- A pré-campanha de Flávio Bolsonaro vê a foto dele com Donald Trump como um possível ponto de virada após a crise do Master.
- Aliados do senador consideram o encontro na Casa Branca uma oportunidade para retomar uma agenda positiva e “virar a página”.
- A leitura no entorno de Flávio é que a imagem pode servir como símbolo de retomada, após semanas de turbulência.
- Segundo a colunista Carla Araújo, houve troca de quatro, cinco e-mails entre autoridades norte-americanas e o gabinete do senador nas semanas anteriores ao encontro.
- O governo federal, inicialmente cauteloso, busca manter distância do tema e priorizar votações antes de entrar de fato na campanha.
A pré-campanha de Flávio Bolsonaro projeta a foto ao lado de Donald Trump como um ponto de virada após a crise do Master. A ideia é usar o encontro na Casa Branca para retomar o impulso da agenda.
Aliados do senador veem a imagem como oportunidade de “virar a página” e retornar a uma pauta positiva. O governo Lula, por sua vez, tenta minimizar o reflexo político do gesto.
Segundo Carla Araújo, colunista do UOL, houve troca de mensagens entre autoridades americanas e o gabinete de Flávio nas semanas que antecederam a viagem. O senador foi aos EUA com a expectativa de ser recebido.

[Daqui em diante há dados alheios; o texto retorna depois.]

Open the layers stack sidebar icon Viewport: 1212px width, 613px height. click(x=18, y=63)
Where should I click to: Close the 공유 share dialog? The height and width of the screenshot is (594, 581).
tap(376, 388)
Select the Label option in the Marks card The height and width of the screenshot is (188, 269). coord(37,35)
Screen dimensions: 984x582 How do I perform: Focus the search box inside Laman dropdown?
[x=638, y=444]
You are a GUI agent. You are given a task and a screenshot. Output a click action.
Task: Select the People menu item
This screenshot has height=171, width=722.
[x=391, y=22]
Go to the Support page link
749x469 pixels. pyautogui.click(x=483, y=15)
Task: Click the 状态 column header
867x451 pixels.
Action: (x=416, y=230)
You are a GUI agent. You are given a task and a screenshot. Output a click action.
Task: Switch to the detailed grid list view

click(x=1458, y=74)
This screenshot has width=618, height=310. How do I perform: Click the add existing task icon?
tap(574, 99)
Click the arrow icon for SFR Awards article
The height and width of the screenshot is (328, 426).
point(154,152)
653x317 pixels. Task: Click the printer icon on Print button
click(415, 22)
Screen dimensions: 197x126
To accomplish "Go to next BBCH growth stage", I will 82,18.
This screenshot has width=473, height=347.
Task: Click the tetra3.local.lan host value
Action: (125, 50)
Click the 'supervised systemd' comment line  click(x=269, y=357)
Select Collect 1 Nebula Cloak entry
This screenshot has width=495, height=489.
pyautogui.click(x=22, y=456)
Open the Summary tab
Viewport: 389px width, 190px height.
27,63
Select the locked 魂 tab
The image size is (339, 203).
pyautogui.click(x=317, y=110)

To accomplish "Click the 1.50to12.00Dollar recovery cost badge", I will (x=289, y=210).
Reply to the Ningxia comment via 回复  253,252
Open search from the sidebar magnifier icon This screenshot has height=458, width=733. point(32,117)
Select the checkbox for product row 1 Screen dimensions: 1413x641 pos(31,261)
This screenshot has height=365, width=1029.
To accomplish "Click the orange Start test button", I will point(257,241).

O governo avaliou o impacto como administrável e mantém a estratégia de evitar o tema até votações relevantes. A prioridade é avançar na agenda legislativa antes da campanha.
Contexto político
No entorno de Flávio, a leitura é de reposicionamento. A equipe acredita que, ao regressar, a orientação será enfatizar a foto como símbolo de retomada. A operação mediática é vista como tentativa de impor novo marco.